Five years later he still has appointments with the Washington DC VA Medical Center polytrauma therapy team, but Short’s goals have grown over the years.
Going back to school
“[Vincent] came with the goal of simply being able to function in the community,” said Heather Malecki, Washington DC VA Medical Center Polytrauma Coordinator. “Now, he has the goal of going to school and we’ll help him with that.”
Academic reintegration is an option that many Veterans are considering, thanks to the G.I. Bill. However, an undergrad degree, as well as the graduate programs Short is considering, can create a potentially stressful and unsuccessful scenario for some therapy patients. Veterans taking online courses, attracted by the privacy and flexibility, have an especially low success rate.
Social interaction is only one part of the challenge. Malecki explained that it is primarily the speech and occupational therapists who lead the team in designing a rehabilitation program for aspiring students.
“They simulate a classroom setting and work with the patient on focusing attention, problem solving and sequencing; all things they would encounter in a classroom setting.”
Some of these exercises can also be carried out in the medical center’s new Independence Way program, composed of a series of model environments where patients can practice daily tasks. Scavenger hunts in the imitation mini-mart and problem-solving exercises at the mock-Metrorail station prepare would-be students for academia.

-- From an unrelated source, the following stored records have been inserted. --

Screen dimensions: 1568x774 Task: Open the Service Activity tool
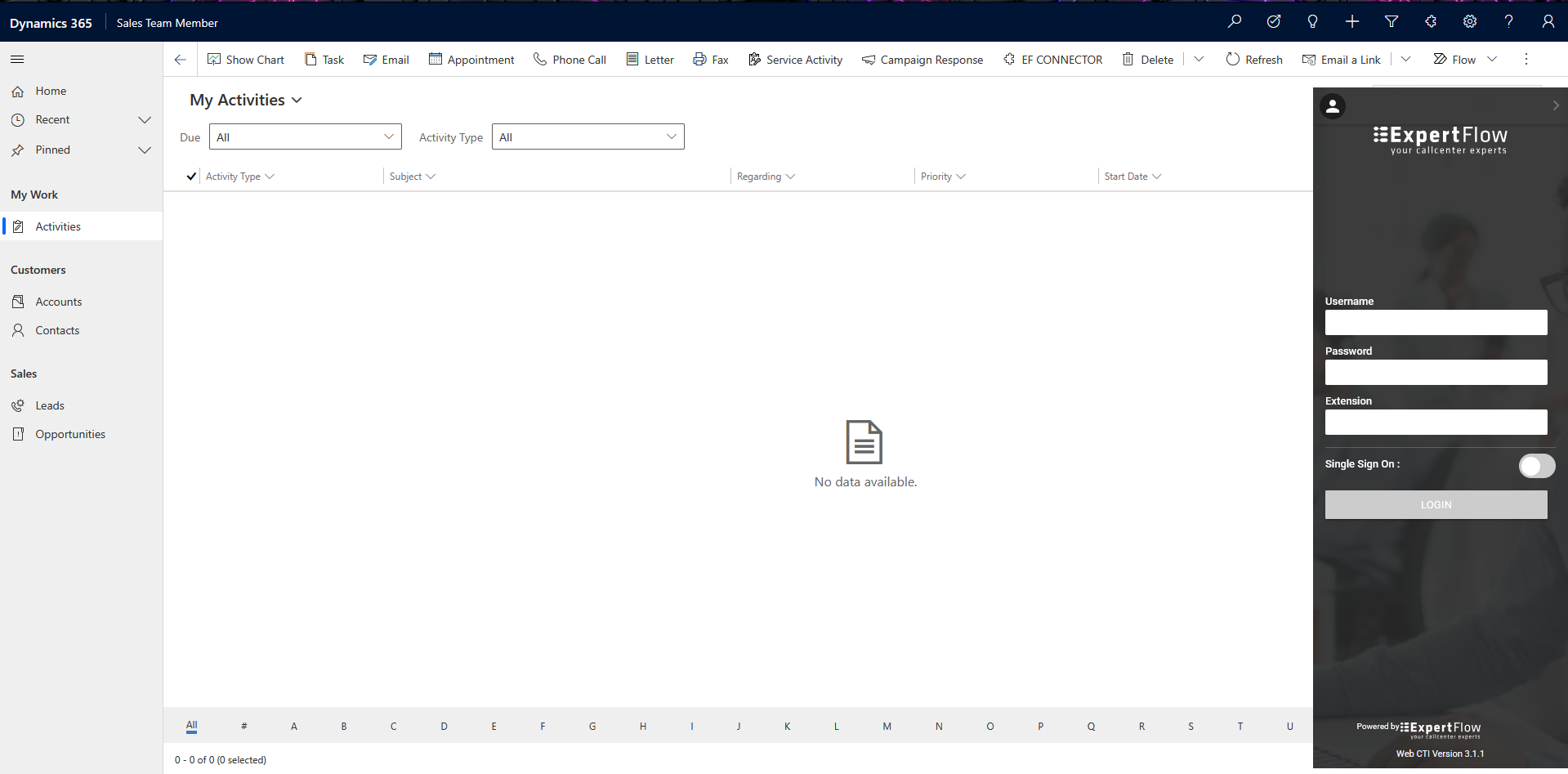(794, 59)
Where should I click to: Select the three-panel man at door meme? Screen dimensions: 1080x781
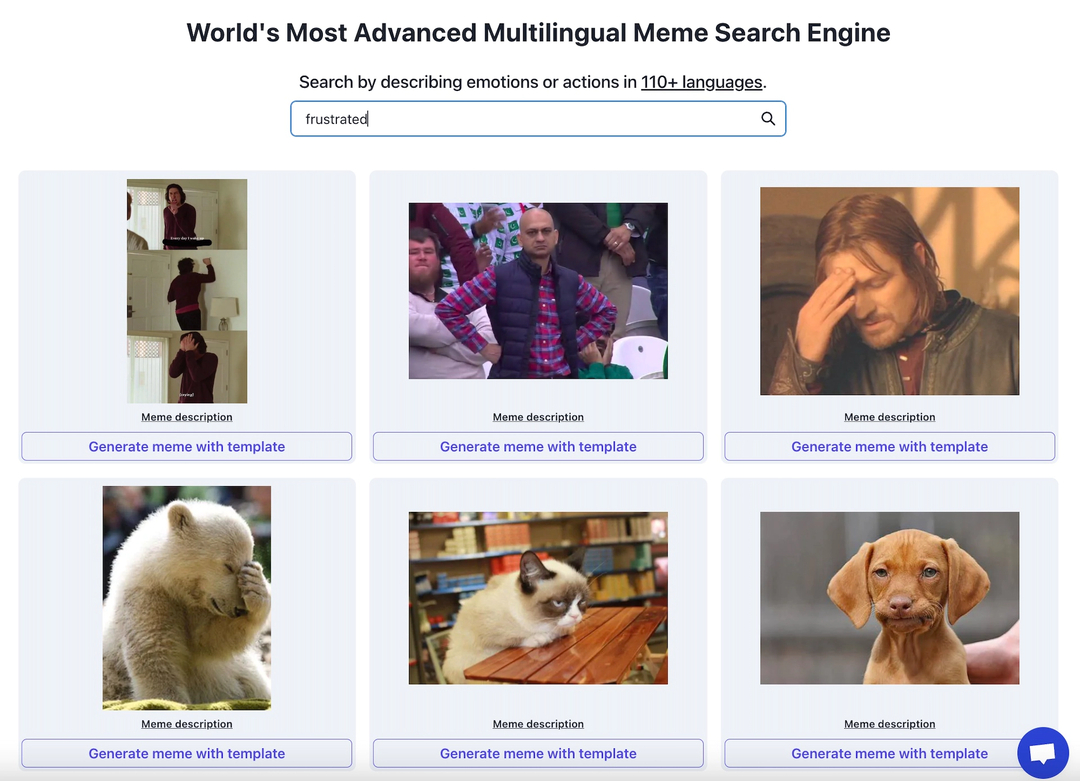pos(187,291)
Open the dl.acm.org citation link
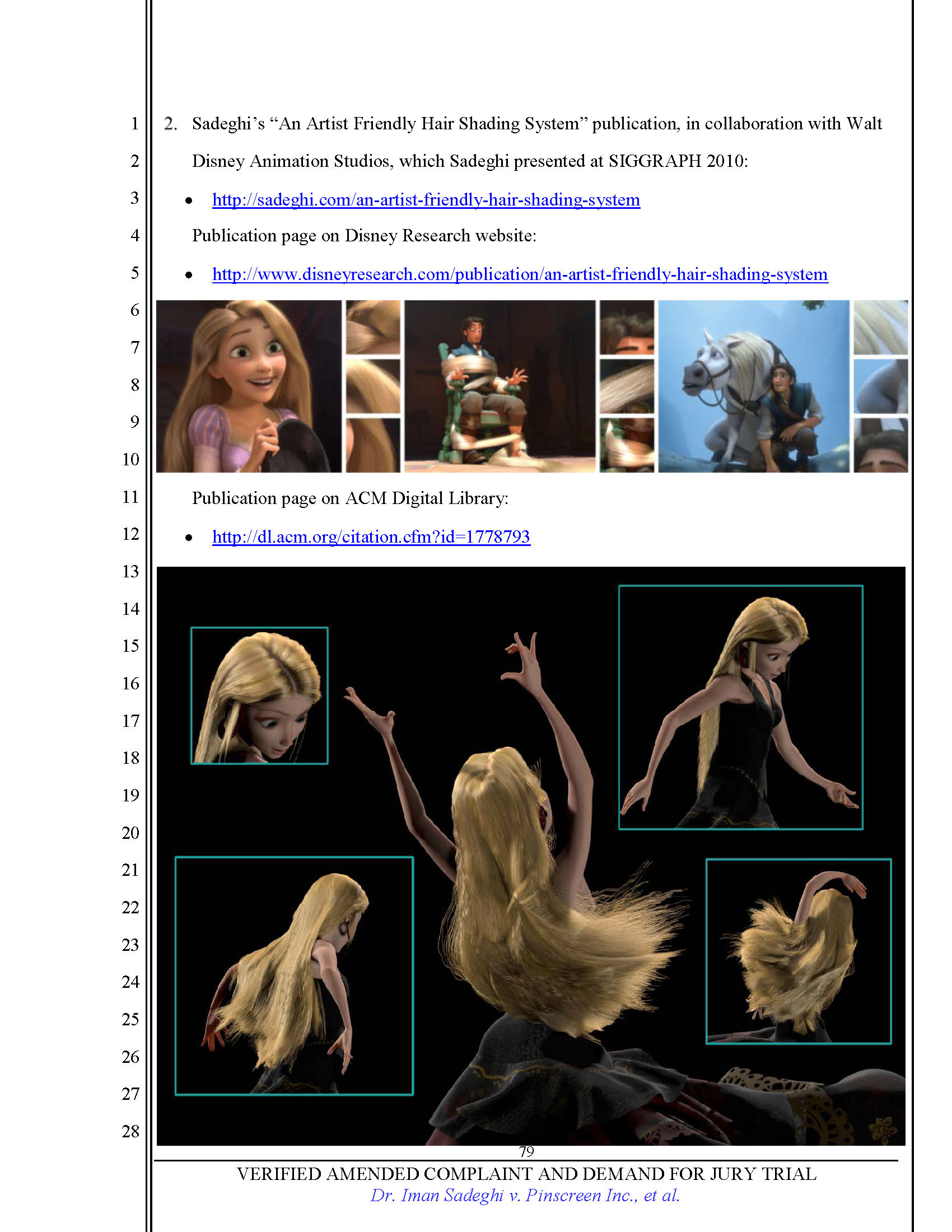This screenshot has width=952, height=1232. pyautogui.click(x=371, y=536)

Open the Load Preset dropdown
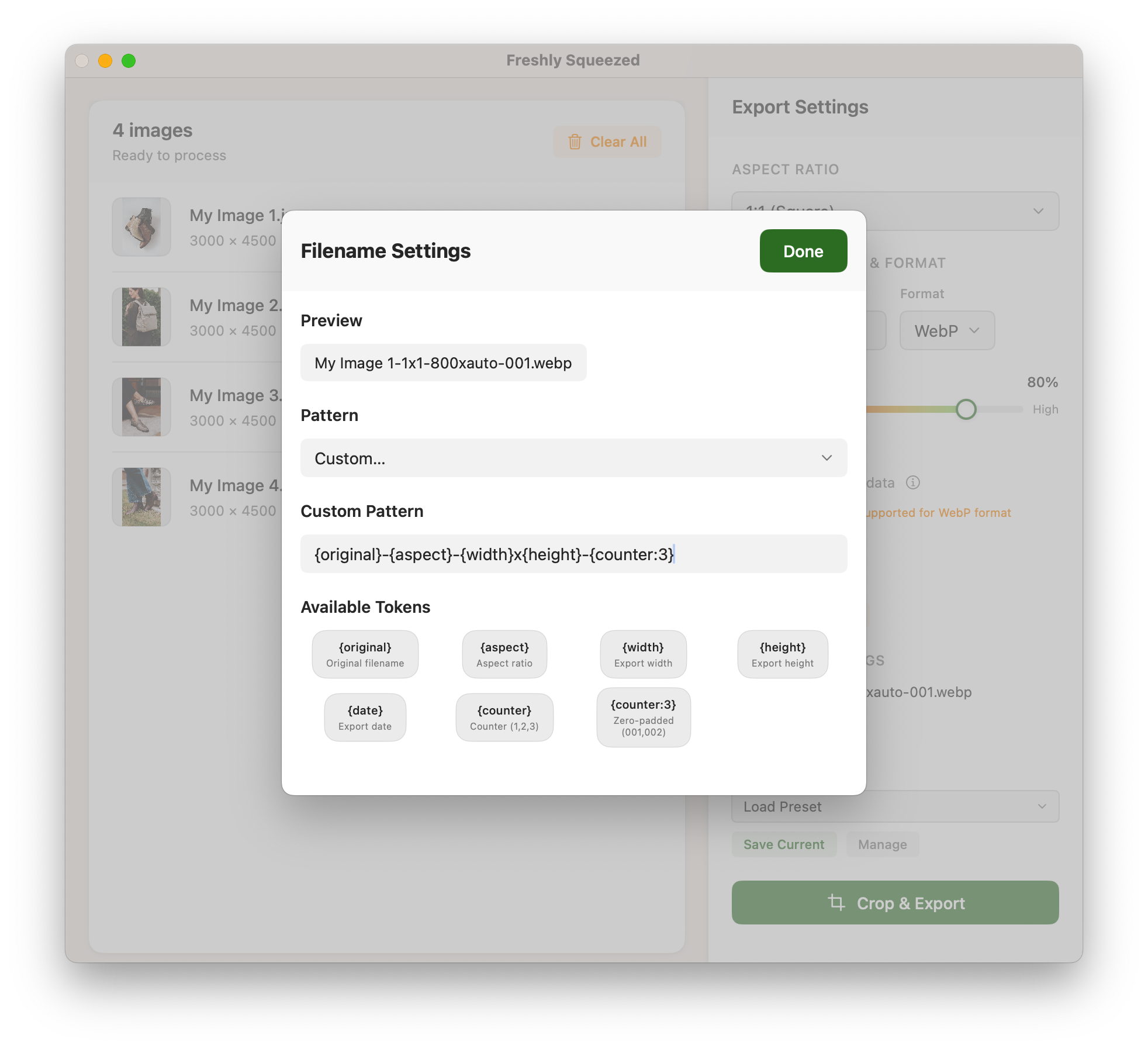pos(894,806)
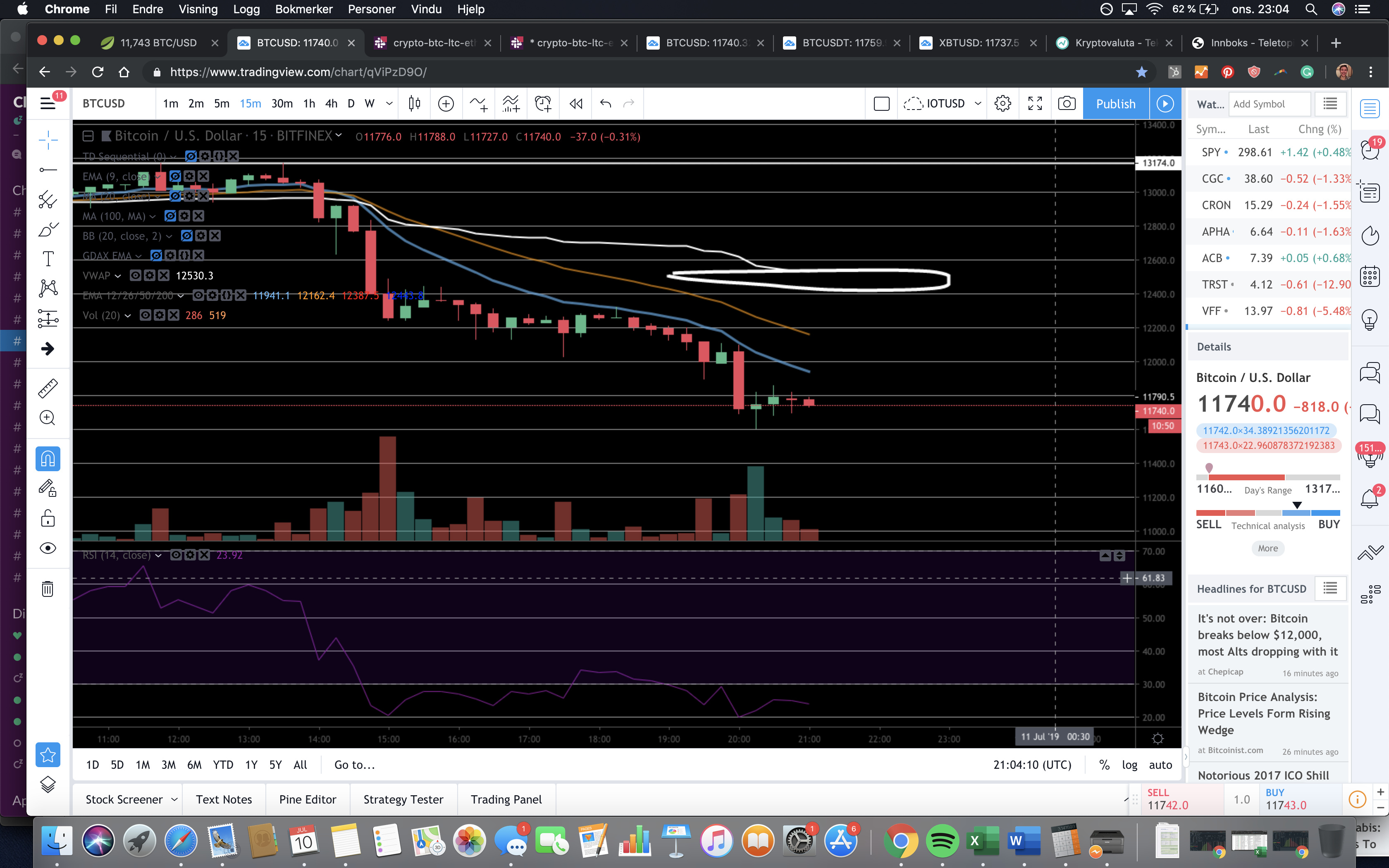The width and height of the screenshot is (1389, 868).
Task: Open the Compare symbol plus icon
Action: click(445, 103)
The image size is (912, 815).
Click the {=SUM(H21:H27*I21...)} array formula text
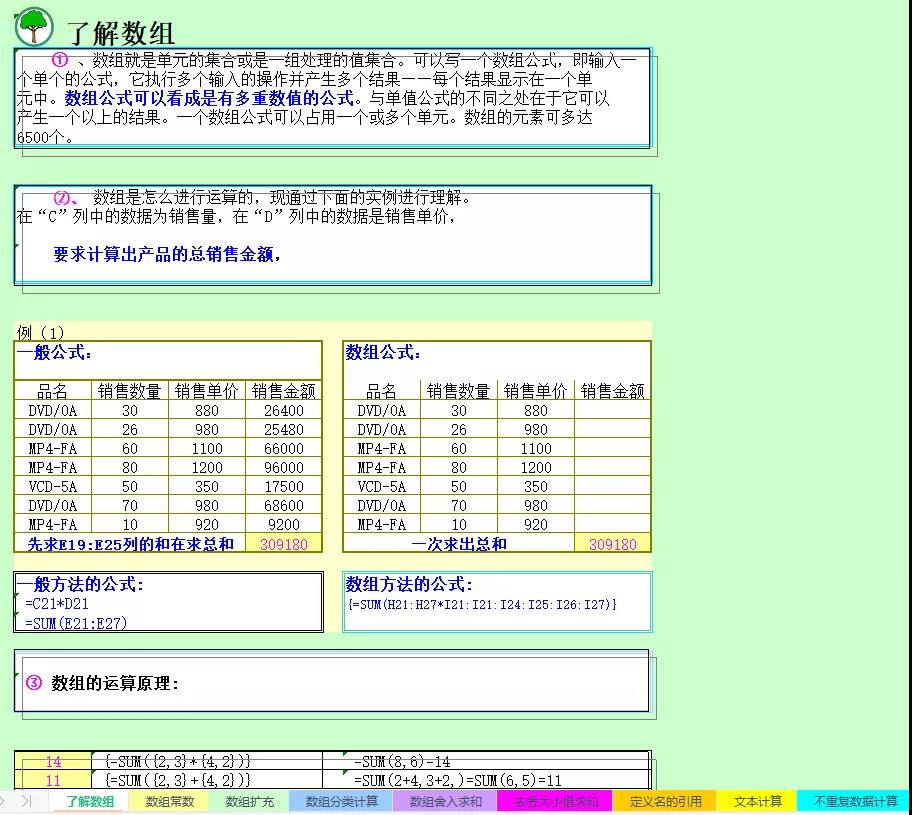(x=482, y=604)
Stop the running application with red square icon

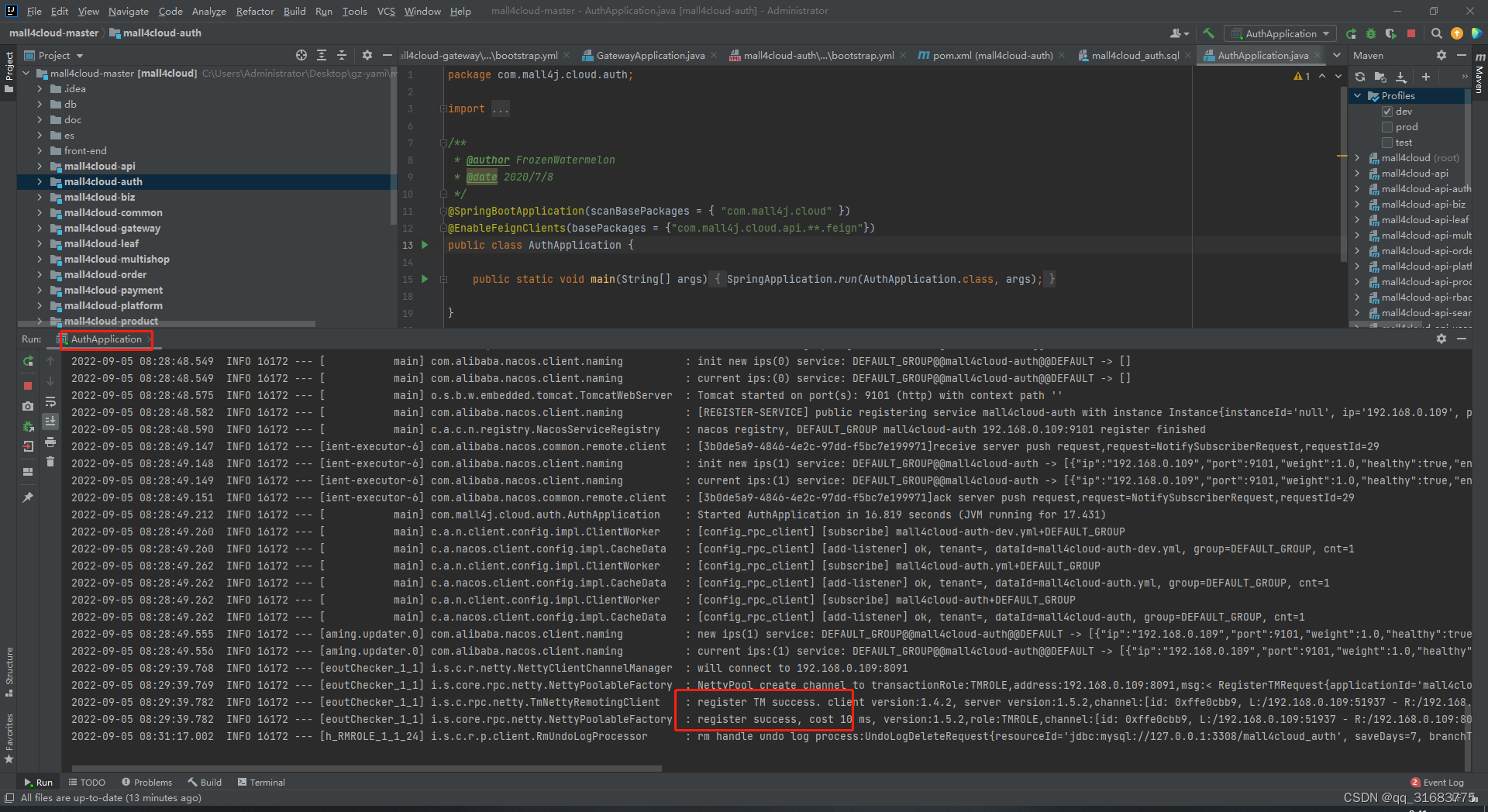tap(27, 385)
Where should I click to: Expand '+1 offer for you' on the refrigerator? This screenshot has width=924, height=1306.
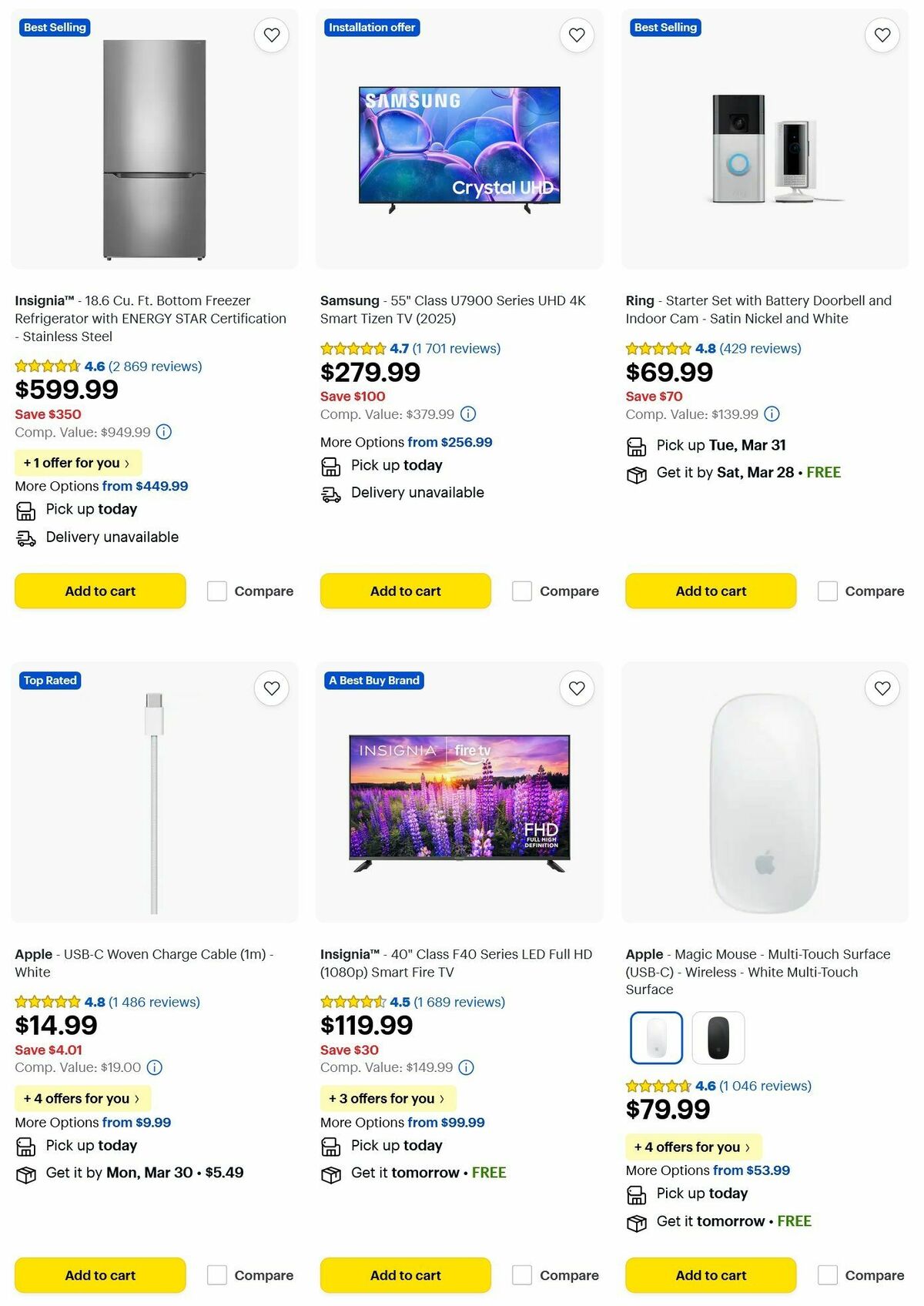[x=77, y=463]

“Once you get to these higher-level skills, the therapists have to be very creative,” Malecki added. Once they get to school, Veterans’ cognitive disabilities can oftentimes be accommodated with extra time during tests and other support.
Going to graduate school is an important goal for Short personally, as well as professionally. He credits the polytrauma therapy program for helping him figure out who he wants to be.
“Folks are very friendly, but — more importantly — they are very firm,” Short said. “I’ve done so well in the program; I never want the program to stop.
“Every week I take a step, a small step, but a step.”